I, for one, am not convinced revival is breaking out across the UK as some are claiming, but something is happening. There are many new believers, and new leaders are rising who do not look like the current crop. Thank God—something had to change before it was too late for Christianity in our nation. Is Tommy one of them? I do not know. He makes me very nervous. His brand is toxic, and millions of his followers are angry, with no religion other than football. A minority of them are as violent and racist as the bishops fear. I have seen it with my own eyes. Tommy once beat up a policeman who tried to stop him assaulting his girlfriend. I was a cop for ten years before my priesthood, so I do not particularly like him. Yes, he is not afraid to acknowledge the dangers of Islamic immigration into Europe, but to a fault. I have worked with many extremist Muslims, and they are indeed lethal. But I have also known many
well-integrated, morally upright Muslims too. If the Church of England is too soft on Islam as a religion, then Tommy is too harsh on Muslims as individuals.

If Tommy matures from activist to Christian leader, it seems like a very messy future to me. The clergy around him are a rag-tag bunch of patriotic outsiders with eclectic theological perspectives. I wonder how long it will take for their theological distinctives to catch up with them. Social conservatism alone will not hold them together for long. Its most competent theologians are priests, but some of the nonconformist pastors are already rallying against priesthood on the UTK YouTube channel. There are some serious Roman Catholics getting involved, but they will not stay long if the worship group keeps playing “Mary, Did You Know.” History shows that movements born in enthusiasm splinter into rival factions once they grow, and UTK will likely face the same fate.
Tommy’s success is not just his organisational skills, but that grievance scales easily. The trouble is that holiness does not. If his followers will not follow him into repentance as he hopes, they may outright reject the new religious Tommy Robinson. If so he may have to decide whether he still leads to the army that made him, or shepherd the remnant he now inspires. Only a thousand showed up to his carol service, that is not enough to warrant much concern from the Bishops and too few to expect a revival within his movement.

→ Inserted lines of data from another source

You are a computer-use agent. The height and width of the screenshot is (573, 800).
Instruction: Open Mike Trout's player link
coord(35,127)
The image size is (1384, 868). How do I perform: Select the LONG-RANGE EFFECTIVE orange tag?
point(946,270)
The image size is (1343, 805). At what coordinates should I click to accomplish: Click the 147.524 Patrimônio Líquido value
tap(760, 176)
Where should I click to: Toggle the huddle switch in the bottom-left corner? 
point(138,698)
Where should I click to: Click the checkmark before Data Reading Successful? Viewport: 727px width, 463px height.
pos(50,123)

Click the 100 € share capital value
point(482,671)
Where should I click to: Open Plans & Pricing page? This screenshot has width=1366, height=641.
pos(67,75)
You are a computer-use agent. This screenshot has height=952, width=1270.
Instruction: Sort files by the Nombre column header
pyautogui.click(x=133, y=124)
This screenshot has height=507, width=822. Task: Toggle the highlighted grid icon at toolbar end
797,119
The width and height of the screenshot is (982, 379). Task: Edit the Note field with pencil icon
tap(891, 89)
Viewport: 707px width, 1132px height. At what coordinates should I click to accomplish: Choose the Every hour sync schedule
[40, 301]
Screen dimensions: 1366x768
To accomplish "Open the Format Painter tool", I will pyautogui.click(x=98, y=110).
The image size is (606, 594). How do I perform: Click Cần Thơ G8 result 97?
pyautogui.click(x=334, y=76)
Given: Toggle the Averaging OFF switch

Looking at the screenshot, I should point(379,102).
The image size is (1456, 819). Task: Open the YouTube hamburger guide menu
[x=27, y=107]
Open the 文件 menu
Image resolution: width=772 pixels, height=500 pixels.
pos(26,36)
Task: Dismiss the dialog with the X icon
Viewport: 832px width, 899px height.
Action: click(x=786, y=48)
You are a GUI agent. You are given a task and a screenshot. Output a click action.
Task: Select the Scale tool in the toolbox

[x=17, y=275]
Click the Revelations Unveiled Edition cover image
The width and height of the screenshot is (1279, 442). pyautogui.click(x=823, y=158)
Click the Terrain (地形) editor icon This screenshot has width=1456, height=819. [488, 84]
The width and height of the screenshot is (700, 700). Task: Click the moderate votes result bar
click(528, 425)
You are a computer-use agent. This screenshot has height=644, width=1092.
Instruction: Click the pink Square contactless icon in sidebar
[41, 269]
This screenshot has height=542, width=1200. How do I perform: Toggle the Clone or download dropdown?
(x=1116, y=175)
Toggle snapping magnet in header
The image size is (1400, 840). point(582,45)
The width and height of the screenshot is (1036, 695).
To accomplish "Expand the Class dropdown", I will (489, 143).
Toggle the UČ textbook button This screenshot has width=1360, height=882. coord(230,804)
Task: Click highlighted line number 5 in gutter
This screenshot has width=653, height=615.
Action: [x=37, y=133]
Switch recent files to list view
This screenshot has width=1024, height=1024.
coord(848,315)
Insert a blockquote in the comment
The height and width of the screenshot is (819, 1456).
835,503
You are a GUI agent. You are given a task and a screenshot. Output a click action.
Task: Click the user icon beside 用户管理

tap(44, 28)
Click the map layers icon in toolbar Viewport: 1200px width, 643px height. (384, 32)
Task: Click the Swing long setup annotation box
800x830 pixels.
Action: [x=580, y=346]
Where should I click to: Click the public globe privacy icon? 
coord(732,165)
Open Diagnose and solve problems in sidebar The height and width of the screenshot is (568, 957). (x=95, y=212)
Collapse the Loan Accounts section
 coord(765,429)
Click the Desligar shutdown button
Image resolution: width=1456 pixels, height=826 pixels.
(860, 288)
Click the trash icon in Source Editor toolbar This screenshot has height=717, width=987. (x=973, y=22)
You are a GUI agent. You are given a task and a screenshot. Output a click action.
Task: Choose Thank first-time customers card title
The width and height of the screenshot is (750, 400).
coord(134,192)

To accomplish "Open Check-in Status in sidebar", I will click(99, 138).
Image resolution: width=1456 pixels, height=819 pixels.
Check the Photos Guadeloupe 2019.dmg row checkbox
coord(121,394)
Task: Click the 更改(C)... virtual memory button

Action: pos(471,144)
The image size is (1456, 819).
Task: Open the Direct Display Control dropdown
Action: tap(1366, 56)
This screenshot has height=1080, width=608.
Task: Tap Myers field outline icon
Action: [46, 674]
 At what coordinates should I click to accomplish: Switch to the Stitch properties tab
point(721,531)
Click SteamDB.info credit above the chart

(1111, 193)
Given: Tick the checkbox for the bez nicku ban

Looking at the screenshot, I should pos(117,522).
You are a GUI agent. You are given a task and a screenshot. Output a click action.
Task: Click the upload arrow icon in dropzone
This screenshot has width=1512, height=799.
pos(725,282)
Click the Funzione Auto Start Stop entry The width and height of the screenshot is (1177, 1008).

Despite these challenges, why should we expect God to choose the men religious leaders would choose? He appoints the least likely men in the New Testament to lead. So why not Tommy? He is not racist, he is highly intelligent, courageous, carries a lot of pain, and is now spiritually illuminated. Is he irredeemable to God? Of course not and why would a revival not be a messy revival anyway? Time will tell, and I might have to change my opinion of him.
For me, the trouble is not with Tommy Robinson or Unite The Kingdom; it is much closer to my own house—the double standards of the Church of England, which tolerates all kinds of doctrinal ambiguity while demanding unpopular political homogeneity.

And this is why it has reacted so strongly against a small, perfectly reasonable carol service. Most of the marketing for it was the reaction of the Bishops themselves getting the media so worked up everyone heard about it. I suspect that what the Church of England really fears is not Scylla of far-right extremism or the Charybdis of Christian nationalism, but the loss of narrative monopoly over which political instincts are permissible for Christians to proclaim. But whether I am right or wrong there will be another UTK carol service to get worked up about next year.